Resta dizer que não estamos perante qualquer “conflito” entre lei geral e especial porque, por um lado, a prova por declarações de parte não se encontra regulada no CPT e, por outro, a previsão contida no n.º 1 do artigo 63.º do CPT é idêntica à constante dos artigos 552.º, n.º 2 e 572.º, d), ambos do CPC., sendo aplicável subsidiariamente a legislação processual comum (artigo 1.º, n.º 2, do CPT).

Assim sendo, as partes podem requerer também no processo laboral, até ao início das alegações orais em 1ª instância, a prestação de declarações sobre factos em que tenham intervindo pessoalmente ou de que tenham conhecimento direto[4].

Pelo exposto, devem ser admitidas as declarações de parte requeridas pela Ré aos factos indicados pela mesma e em que tenha intervindo pessoalmente ou de que tenha conhecimento direto.

  Procedem, assim, as conclusões da recorrente, impondo-se a revogação do despacho recorrido.

  IV – Sumário[5]

- Fugindo as declarações de parte, apenas previstas no CPC, à regra da apresentação dos meios de prova com os respetivos articulados (artigos 552.º, n.º 2 e 572.º, d), ambos do mesmo Código), inexiste qualquer fundamento legal para que, requeridas aquelas em processo do trabalho, seja aplicado o disposto no n.º 1 do artigo 63.º do CPT.

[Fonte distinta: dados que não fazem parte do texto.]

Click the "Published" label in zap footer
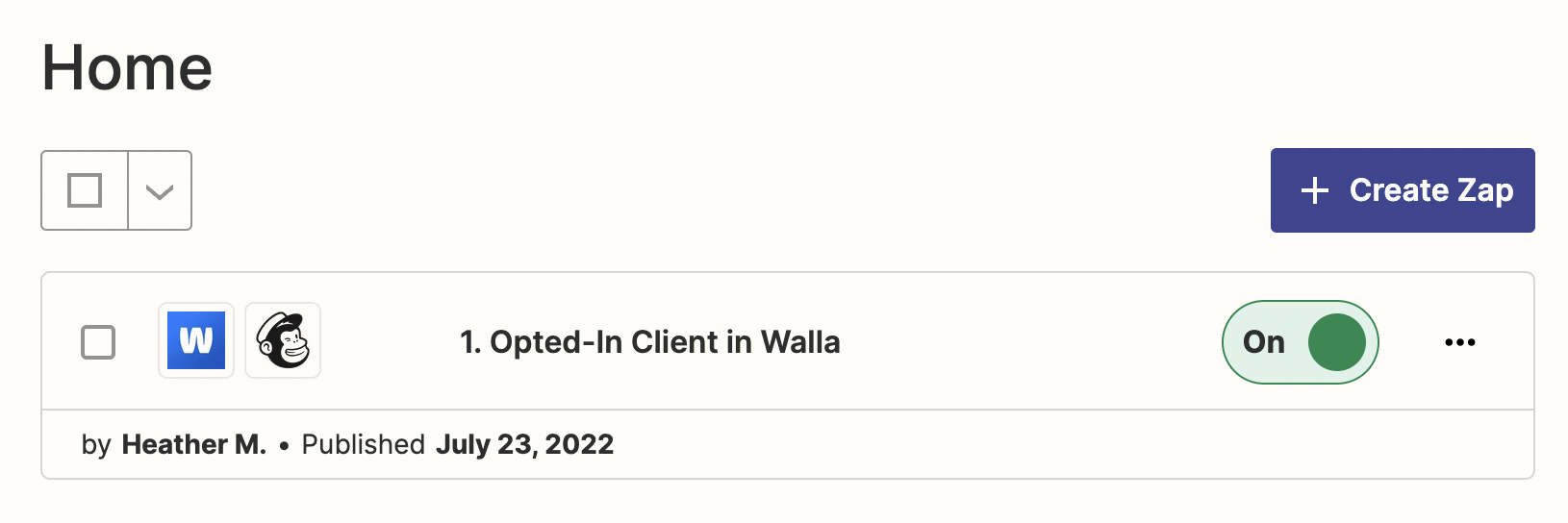Viewport: 1568px width, 523px height. coord(363,444)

- As partes podem requerer também no processo laboral, até ao início das alegações orais em 1ª instância, a prestação de declarações sobre factos em que tenham intervindo pessoalmente ou de que tenham conhecimento direto.

V – DECISÃO

Nestes termos, sem outras considerações, na procedência do recurso, acorda-se em revogar a decisão recorrida, admitindo-se as declarações de parte requeridas pela Ré aos factos indicados pela mesma e em que tenha intervindo pessoalmente ou de que tenha conhecimento direto.

            Custas a cargo da parte vencida a final, uma vez que o A. recorrido não contra-alegou e a decisão do recurso não se reflete negativamente na esfera jurídica do mesmo.

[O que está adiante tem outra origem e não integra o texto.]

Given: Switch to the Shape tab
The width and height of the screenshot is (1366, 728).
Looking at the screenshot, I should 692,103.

                                                                                     Coimbra, 2021/02/12

                                                                                     (Paula Maria Roberto)  

                                                                                         (Ramalho Pinto) 

                                                                                                  (Felizardo Paiva)                                                                                                                                                                  

                                                                                                                                                                                                                                                                   

                                                           ***


[1] Relatora – Paula Maria Roberto
  Adjuntos – Ramalho Pinto
                  – Felizardo Paiva

[2] Primeiras Notas ao Novo Código de Processo Civil, 2014, 2.ª edição, Volume I, Almedina, pág. 396.
[3] Lebre de Freitas, CPC anotado, volume 2.º, 3.ª edição, Almedina, pág. 306.
[4] No sentido da prestação de declarações de parte em processo laboral, nos termos do artigo 466.º do CPC, cfr. o acórdão da RP, de 25/03/2019 e da RG, de 18/01/2018, ambos disponíveis em www.dgsi.pt.
[5] O sumário é da exclusiva responsabilidade da relatora.